(KCPW News) Governor Gary Herbert has signed a bill to exempt ammunition and firearms manufactured and sold in Utah from federal regulations. But only yesterday, he said he was still deliberating the bill because of the cost of a potential lawsuit.
“What is going to be the cost to the implementation of that bill and other bills, and is it something that the taxpayers should be shackled with?” he said at his monthly news conference on KUED. “So I’m actually looking at the cost factor, probably as much as anything right now.”
In a statement released this afternoon, Herbert said, “Sending the message that we will stand up for a proper balance between the state and federal government is a good thing.”

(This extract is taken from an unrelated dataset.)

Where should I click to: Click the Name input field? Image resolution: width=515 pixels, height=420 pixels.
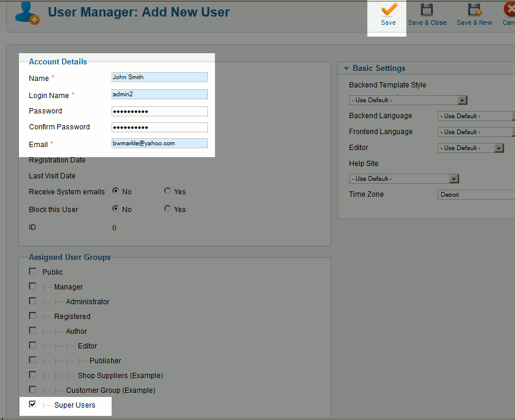tap(159, 77)
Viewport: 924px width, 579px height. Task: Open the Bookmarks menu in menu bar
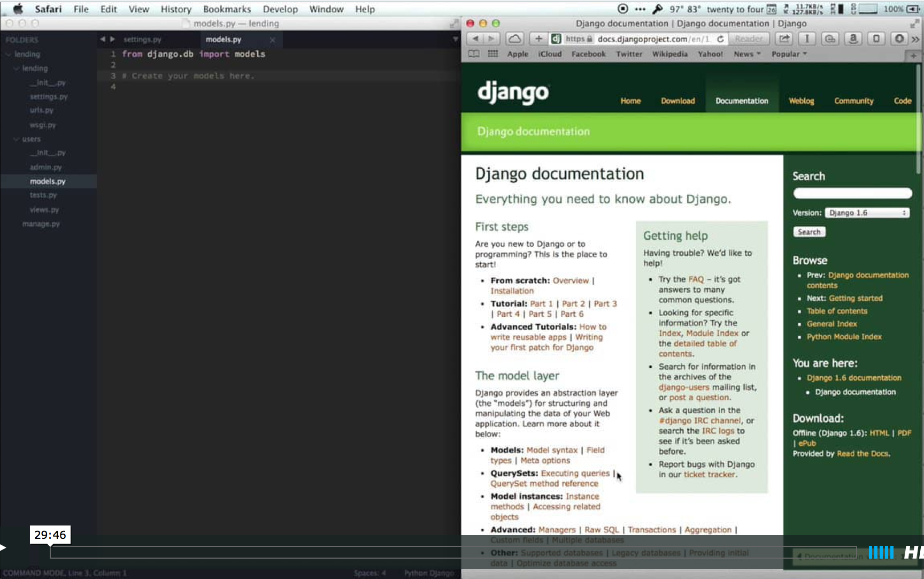pos(227,9)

Montana has already passed a similar law, which is currently tied up in the courts. Speaking on KCPW’s Politics Up Close, Attorney General Mark Shurtleff said if Utah’s own law also goes to court, he can delay its implementation until the outcome of the Montana case is decided.
“Once it’s in the court system, then as the attorney representing the state, I can go in there, as long as I don’t have the opposition of the governor and the legislature, and agree to stay implementation of the law and the lawsuit pending the results in another court,” he said. “And so I’ve told them that’s a possibility here, and so there may not be any money spent.”
Senate Bill 11, the “Utah State-made Firerarms Protection Act,” was sponsored by Republican Senator Margaret Dayton, and had the support of nearly all Republican lawmakers, but few Democrats.